Seeing the decline in full-time projections, it stands to reason that the starting pitcher pool will lean more heavily to mid-timers (M). Last year, BABS had 92 starting pitchers slated for (M) status (120+ IP). In 2021, she projects 116 SP as mid-timers. The shift continues.
Just because playing time forecasts have shifted does not mean skills have disappeared. The BABS database shows 28 mid-timers with dual asset (pitching effectiveness/K skill) combos. Here are the totals: 0 (E+), 10 (ER), 25 (e), 5 (K+), 20 (KK), 43 (k). That’s 35 /116 (30%) who won’t hurt your ERA. Yikes. Strikeouts fare better, as 68/116 (58%) can provide help in that category.
Mid-time estimates can indicate an increase in liabilities. Injuries and ineffectiveness have a funny way of slashing playing time. Injury liabilities strike 31% of the (M) pool (36/116). Skill liabilities hit 49% (57/116). Negatives in experience appear in 41% (48/116). Land mines aplenty.

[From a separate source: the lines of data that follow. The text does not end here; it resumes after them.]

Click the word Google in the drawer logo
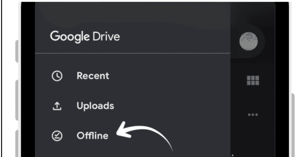This screenshot has height=157, width=308. pos(70,37)
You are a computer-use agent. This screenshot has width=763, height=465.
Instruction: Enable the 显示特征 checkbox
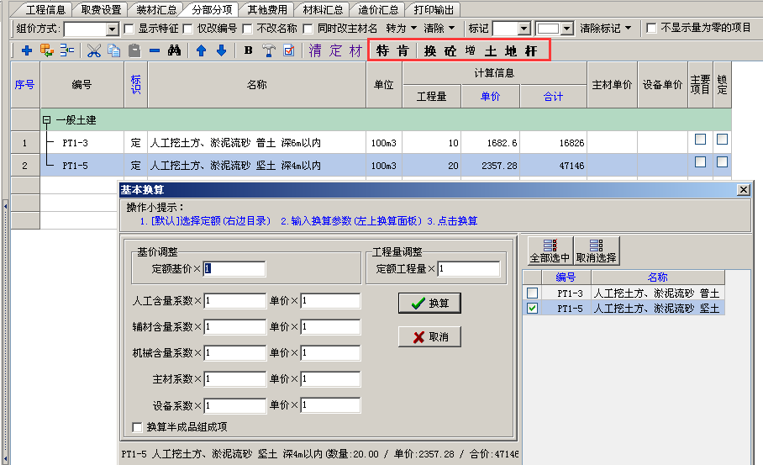point(129,29)
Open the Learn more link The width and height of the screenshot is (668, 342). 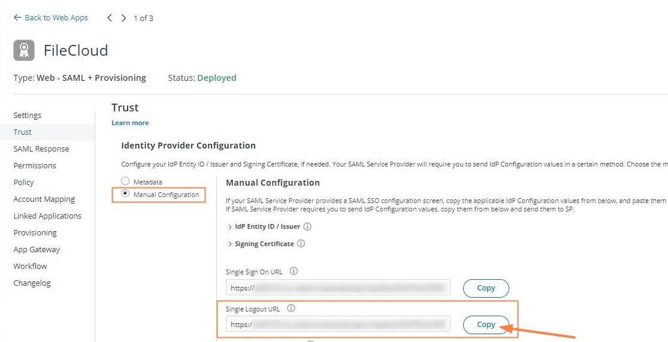[130, 123]
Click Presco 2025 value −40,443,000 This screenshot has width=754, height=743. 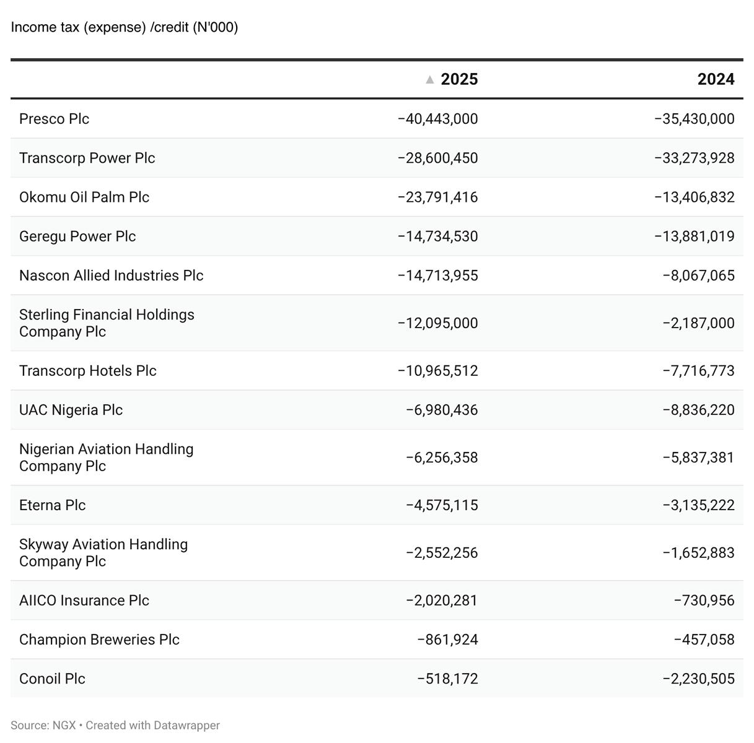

After that it’s on to the 72 part-timers. There is upside here, but it’s tempered by a boatload of liabilities. This is where we see the Sales, Ohtanis, Syndergaards and Kopechs. Plenty of recognizable names appear here. Seriously, peep the part time list! You might find an end gamer, or worse: The BABS bucket of ice cold water falling on your favorite sleeper.
For the third straight season, BABS projects the amount of full-time batters to be at or near 180 (180/178/181 last 3 seasons). After clocking in at 56 percent each of the last two years, the percentage of full-timers with power assets has increased to 60% (110/181) for 2021. Breakdown of power assets of the 110: 11 (P+), 40 (PW) and 59 (p). The power/batting effectiveness pairing counts 57 members (52%).

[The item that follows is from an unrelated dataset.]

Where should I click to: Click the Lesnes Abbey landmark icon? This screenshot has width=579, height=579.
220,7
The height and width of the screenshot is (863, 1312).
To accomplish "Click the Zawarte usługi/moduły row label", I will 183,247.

Speed appears in 50/180 batters (28%): 5 (S+), 11 (SB) and 34 (s). There are 12 full-time triple asset blends, 13 power/speed melds and 16 speed/batting effectiveness combinations. That leaves 9 single-asset speedsters.
Batting average boosters show up in 106/180 full-timers (59%). The totals: 5 (A+), 47 (AV) and 54 (a). There are 33 who hold batting effectiveness as their lone asset.

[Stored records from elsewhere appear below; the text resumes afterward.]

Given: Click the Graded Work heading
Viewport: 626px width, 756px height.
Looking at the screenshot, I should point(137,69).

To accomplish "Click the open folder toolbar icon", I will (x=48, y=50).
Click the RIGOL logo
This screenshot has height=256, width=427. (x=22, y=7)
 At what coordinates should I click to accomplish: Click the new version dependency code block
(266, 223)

Liabilities appear as follows: 31 skill (-P, -A); 32 injury (inj-, INJ), 54 experience (e, EX) and 39 regression (Rg).
As for mid-time batters, there are 89. Of the 89, 34 have a power asset (9 power/batting eff., 5 power/speed, 20 power only). Speed assets are present in 16/89 mid-timers (3 speed/batting eff.). Finally, 30 of the 89 are projected to help in batting average, 18 of which claim batting effectiveness as their only asset.